Causing serious bodily harm

  1. The Judge’s directions on the alternative charge of causing serious bodily harm with intent occupied seven lines of the trial transcript. He simply recited the two elements of the charge which required proof, namely that Mr. Visesio (a) intended to cause Mr. Hong serious bodily harm; and (b) did cause that harm. He said nothing about the facts, in particular the weight of evidence establishing the second element of serious harm.
  2. The Judge failed also to direct on the evidential value of the photographs of Mr. Hong’s injuries corroborated by Dr. Sua’s examination; on the inference available from that evidence about Mr. Visesio’s intention or state of mind when he caused the serious harm; and on what defence might reasonably be available to Mr. Visesio on the proved facts. The Judge’s directions on this charge were so deficient as not to amount to real or meaningful directions in law.
  3. We are satisfied that the Judge’s omissions to direct the assessors properly or at all constituted a material error of law within s 177(5).

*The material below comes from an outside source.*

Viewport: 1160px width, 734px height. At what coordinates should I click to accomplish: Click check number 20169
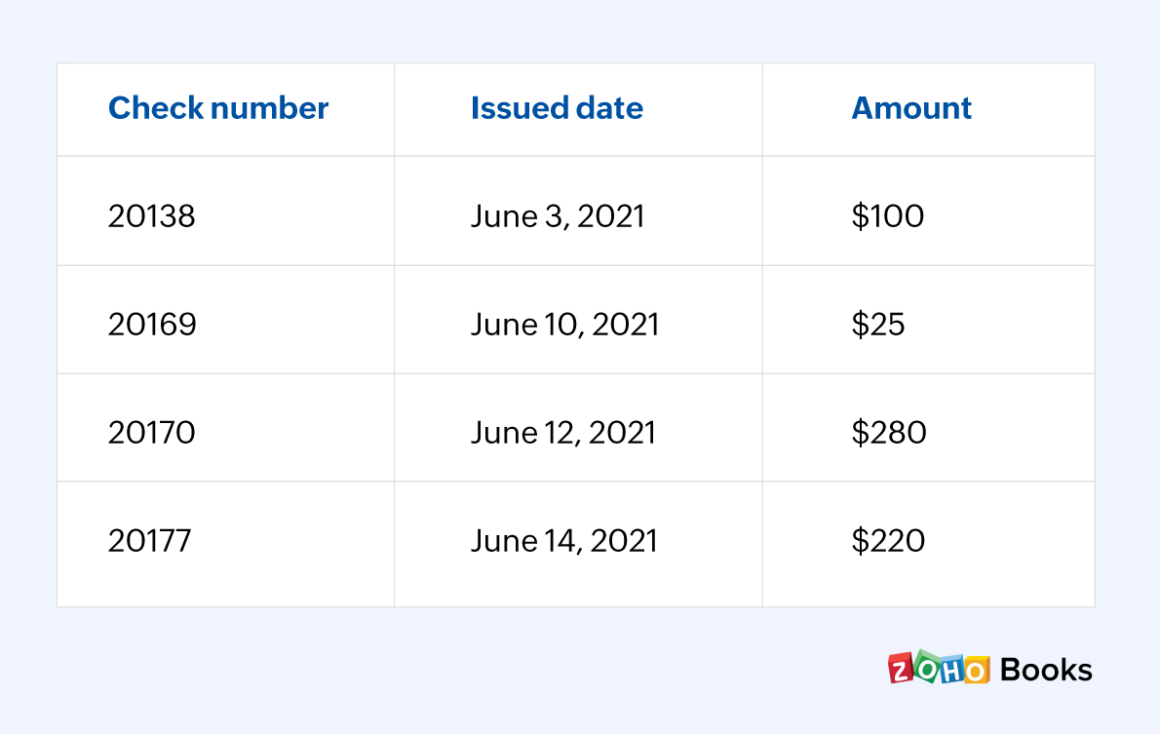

Unreasonable or unsupportable verdicts

  1. The Crown’s third ground of appeal is that the assessors’ verdicts are unreasonable or cannot be supported by the evidence in terms of s 177(5)(h).
  2. We can address this ground shortly. A verdict is unreasonable in the context of a prosecution appeal under s 177(5)(h) if, to excuse the tautologies, an appellate court having regard to all the relevant evidence is satisfied that no jury acting reasonably could have entertained a reasonable doubt about the defendant’s guilt to the criminal standard.[10] While there is the alternative statutory ground of appeal against a verdict that is unsupported by the evidence, in practice both grounds are two sides of the same coin.
  3. The assessors’ verdicts could not possibly be upheld as reasonable or supportable having regard to all the evidence. For the reasons we have described when addressing the Judge’s directions, Mr. Visesio had no possible defence to the charges once he did not challenge the evidence of Mr. Hong, Ms. Uputaua and Dr. Sua, or the photographic evidence. The weight of evidence on the alternative charge particularly of causing serious bodily harm with intent left the assessors with no alternative other than to return a guilty verdict. We can only attribute their acquittal of Mr. Visesio to the absence of proper directions from the Judge.
  4. In this respect we note that it would have been open to the Judge to exercise his statutory jurisdiction to order a new trial following the assessors’ verdict, on the grounds that they were unreasonable or grounds that they could not be supported having regard to the evidence.[11]
  5. We are satisfied that the jury’s verdicts were unreasonable or unsupported by the evidence.

Result

  1. The Attorney General’s appeal against Mr. Visesio’s acquittal is allowed.
  2. We direct that a new trial be held in the Supreme Court.

HONOURABLE JUSTICE FISHER
HONOURABLE JUSTICE HARRISON
HONOURABLE JUSTICE TUATAGALOA



[1]Crimes Act 2013, section 104.
[2]Crimes Act 2013, section 118(1).
[3] Criminal Procedure Act 2016, section 177.
[4] Criminal Procedure Act 2016, section 46.
[5] Criminal Procedure Act 2016, section 48.
[6]The Constitution of the Independent State of Samoa, Article 9.
[7]Toailoa Law Office v Duffy [2006] 2LRC 138 per Sapolu CJ.
[8]Huynh v R [2013] HCA 6 at [31].
[9]Lakisa v Attorney General, citing R v Shipton [2006] NZCA 530; [2007] 2 NZLR 218 at [33] – [39]].
[10]Elia v Attorney General [2014] WSCA 14 applying R v Ramage [1985] 1 NZLR 392, approved in R v Munro [2007] NZCA 510 and R v Owen [2007] NZSC 102].
[11] Criminal Procedure Act 2016, s136(4)(b).